Читать книгу «Парижские мальчики в сталинской Москве» онлайн полностью📖 — Сергея Белякова — MyBook.
image

“Мой голицынский друг”

1

Писательский Дом творчества в Голицыно открылся еще в 1932 году. Литфонд тогда прибрал к рукам бывшую дачу известного театрального антрепренера Федора Корша, что умер в начале двадцатых. Это был каменный двухэтажный дом, вполне комфортабельный и даже роскошный для одной семьи, но тесный для дюжины постояльцев: “Там крошечные комнатки и нет никаких общих помещений, где можно сидеть. Керосиновые лампы, холодная уборная, отвратительный и скудный беспорядочный стол”109, – жаловался Осип Мандельштам брату в апреле 1933-го.
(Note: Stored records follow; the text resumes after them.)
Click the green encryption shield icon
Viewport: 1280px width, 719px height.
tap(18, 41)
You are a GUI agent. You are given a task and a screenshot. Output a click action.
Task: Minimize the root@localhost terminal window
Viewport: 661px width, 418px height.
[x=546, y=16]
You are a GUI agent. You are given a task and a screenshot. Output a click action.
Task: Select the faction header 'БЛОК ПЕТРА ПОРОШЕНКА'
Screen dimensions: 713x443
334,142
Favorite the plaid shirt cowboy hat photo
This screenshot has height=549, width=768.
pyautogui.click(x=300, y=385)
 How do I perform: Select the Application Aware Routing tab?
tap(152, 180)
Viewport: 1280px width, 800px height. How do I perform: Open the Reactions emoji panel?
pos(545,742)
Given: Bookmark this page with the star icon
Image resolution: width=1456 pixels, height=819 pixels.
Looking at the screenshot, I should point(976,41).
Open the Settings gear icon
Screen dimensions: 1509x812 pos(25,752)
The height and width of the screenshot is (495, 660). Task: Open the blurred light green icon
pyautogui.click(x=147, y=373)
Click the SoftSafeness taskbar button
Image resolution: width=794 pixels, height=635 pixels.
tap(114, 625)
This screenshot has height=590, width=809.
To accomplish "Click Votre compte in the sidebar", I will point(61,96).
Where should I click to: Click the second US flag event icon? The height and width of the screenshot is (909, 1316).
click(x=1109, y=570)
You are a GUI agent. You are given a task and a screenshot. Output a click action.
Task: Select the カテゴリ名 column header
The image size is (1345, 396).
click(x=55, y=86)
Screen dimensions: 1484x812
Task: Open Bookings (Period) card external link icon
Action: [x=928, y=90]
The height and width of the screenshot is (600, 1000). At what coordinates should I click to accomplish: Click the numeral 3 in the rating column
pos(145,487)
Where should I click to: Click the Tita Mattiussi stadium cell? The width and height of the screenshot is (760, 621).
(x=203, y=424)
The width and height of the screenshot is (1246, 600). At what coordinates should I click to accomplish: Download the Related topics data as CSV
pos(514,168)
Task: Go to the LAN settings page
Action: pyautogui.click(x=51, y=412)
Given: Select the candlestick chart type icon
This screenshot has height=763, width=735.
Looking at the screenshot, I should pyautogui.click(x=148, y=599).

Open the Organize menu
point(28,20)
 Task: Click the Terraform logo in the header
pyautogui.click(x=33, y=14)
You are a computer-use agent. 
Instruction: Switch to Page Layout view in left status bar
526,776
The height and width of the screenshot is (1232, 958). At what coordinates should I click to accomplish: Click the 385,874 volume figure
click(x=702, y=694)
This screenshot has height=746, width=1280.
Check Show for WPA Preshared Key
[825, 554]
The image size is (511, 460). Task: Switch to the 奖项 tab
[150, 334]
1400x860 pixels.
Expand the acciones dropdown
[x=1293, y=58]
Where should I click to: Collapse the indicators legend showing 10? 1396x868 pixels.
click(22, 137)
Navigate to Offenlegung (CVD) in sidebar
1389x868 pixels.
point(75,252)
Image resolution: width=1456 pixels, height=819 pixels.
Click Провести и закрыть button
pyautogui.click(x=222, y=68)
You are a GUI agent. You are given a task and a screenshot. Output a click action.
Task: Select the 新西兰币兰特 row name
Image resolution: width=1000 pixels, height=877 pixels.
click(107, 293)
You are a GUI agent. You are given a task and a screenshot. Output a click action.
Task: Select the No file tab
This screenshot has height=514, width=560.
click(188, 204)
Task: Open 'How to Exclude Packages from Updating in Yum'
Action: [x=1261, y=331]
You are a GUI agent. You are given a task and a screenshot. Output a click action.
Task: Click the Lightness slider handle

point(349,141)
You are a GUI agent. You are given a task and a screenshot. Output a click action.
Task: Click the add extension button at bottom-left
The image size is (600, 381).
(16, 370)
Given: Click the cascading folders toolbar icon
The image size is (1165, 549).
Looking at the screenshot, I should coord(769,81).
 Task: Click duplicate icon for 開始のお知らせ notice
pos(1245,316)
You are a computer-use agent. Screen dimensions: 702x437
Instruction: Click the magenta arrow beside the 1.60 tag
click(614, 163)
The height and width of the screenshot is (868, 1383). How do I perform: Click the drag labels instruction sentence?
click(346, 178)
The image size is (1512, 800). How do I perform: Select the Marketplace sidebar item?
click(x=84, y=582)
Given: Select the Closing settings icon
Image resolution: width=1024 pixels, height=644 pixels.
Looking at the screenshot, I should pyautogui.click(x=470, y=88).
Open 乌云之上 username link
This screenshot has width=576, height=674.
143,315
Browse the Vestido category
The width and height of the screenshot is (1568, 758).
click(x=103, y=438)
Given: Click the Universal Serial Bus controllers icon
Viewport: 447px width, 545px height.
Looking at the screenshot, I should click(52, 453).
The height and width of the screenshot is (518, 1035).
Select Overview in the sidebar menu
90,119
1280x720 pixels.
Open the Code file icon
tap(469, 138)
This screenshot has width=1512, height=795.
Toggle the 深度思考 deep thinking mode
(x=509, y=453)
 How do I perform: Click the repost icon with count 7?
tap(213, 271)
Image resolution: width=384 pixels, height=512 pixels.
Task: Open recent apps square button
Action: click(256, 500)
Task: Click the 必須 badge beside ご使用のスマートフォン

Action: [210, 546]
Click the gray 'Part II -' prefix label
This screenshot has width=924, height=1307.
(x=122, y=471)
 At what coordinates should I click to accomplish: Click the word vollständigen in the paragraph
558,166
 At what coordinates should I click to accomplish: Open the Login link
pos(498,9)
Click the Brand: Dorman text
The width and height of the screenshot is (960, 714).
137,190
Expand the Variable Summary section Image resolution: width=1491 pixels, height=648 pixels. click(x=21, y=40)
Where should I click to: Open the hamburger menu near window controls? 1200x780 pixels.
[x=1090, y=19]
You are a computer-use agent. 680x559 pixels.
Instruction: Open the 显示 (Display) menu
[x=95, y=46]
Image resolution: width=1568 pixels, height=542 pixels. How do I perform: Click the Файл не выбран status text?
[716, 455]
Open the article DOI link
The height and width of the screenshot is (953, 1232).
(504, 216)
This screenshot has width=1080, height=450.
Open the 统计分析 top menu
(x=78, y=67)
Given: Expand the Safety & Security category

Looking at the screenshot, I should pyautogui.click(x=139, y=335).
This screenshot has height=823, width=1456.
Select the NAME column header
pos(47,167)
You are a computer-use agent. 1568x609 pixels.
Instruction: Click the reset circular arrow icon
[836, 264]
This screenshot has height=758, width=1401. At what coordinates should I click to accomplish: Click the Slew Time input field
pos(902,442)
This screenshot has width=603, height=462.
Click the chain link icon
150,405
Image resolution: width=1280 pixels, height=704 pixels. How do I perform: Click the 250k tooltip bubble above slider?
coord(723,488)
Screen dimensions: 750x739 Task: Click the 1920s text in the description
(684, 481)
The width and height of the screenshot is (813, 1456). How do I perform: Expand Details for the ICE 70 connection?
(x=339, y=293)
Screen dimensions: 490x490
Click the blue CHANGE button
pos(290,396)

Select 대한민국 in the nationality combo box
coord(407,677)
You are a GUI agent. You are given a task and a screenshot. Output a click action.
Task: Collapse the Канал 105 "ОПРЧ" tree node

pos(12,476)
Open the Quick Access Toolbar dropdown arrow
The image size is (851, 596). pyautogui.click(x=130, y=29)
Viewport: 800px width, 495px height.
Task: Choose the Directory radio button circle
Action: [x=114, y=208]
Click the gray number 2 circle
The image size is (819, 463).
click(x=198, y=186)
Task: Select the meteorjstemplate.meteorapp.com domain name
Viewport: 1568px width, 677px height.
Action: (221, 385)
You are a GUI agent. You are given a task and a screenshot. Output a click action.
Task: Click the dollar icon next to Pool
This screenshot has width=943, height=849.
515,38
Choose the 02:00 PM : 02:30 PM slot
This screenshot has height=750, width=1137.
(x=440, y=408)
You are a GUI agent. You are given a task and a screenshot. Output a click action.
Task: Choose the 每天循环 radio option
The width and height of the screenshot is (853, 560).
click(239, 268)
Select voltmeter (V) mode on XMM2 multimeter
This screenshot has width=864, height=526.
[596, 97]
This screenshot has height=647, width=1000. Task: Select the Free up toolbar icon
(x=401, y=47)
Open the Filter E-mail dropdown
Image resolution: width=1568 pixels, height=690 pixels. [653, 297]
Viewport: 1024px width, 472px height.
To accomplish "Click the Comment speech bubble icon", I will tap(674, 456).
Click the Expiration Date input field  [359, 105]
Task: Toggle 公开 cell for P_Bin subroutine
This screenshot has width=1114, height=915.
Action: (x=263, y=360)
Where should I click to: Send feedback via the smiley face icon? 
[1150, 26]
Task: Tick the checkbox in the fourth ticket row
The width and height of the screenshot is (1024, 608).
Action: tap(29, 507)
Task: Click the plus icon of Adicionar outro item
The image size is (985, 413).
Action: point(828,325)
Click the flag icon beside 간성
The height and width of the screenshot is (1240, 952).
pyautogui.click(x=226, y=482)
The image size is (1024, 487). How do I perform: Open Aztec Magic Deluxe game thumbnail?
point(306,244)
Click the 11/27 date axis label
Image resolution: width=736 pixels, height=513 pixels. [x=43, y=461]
Но в тот страшный год бедствовали не в одном Голицыно. Мариэтта Шагинян утверждала, будто даже в Ленинграде “начался сыпняк, голодный тиф”, как в 1920-м. “Я была в Доме ученых в Детском Селе. Мы просто недоедали там. Ученые с мировым именем питались только пшенной кашей”.110 К 1940 году питание в домах творчества заметно улучшилось. По крайней мере, на еду ни Мур, ни Цветаева не жаловались. Когда в апреле 1940-го им придется делить один обед на двоих, Мур будет вполне наедаться даже половиной порции. Но здание не стало ни больше, ни комфортабельней. Так что Цветаевой и Муру, снимавшим комнату в соседней избушке, было, в общем-то, не хуже, чем остальным. Советские писатели, даже преуспевающие, спали на узких железных кроватях с металлической сеткой, что стояли в маленьких тесных номерах.

Если Мур не болел, или ему становилось лучше и температура спадала, – он шел в школу. А после школы отправлялся “завтракать”. На самом деле это был не завтрак, а обед. Но у Мура были французские понятия о еде, и русский обед соответствовал у него французскому déjeuner. Его сопровождала Цветаева: стройная женщина, “вся в серебряных украшениях”, как будто ниоткуда возникала в дверях. “В нескольких шагах за нею шел (просто шел!) большой красивый мальчик…”111

За круглым обеденным столом одновременно собиралось человек восемь – десять. Этот порядок был заведен бессменным директором голицынского дома Серафимой Фонской. Протоиерей Михаил Ардов называет ее “замечательной и добрейшей женщиной”112, а филолог Анна Саакянц – “послушным и твердым орудием в руках начальства”, подавлявшим “в себе элементарные чувства порядочного человека”.[19]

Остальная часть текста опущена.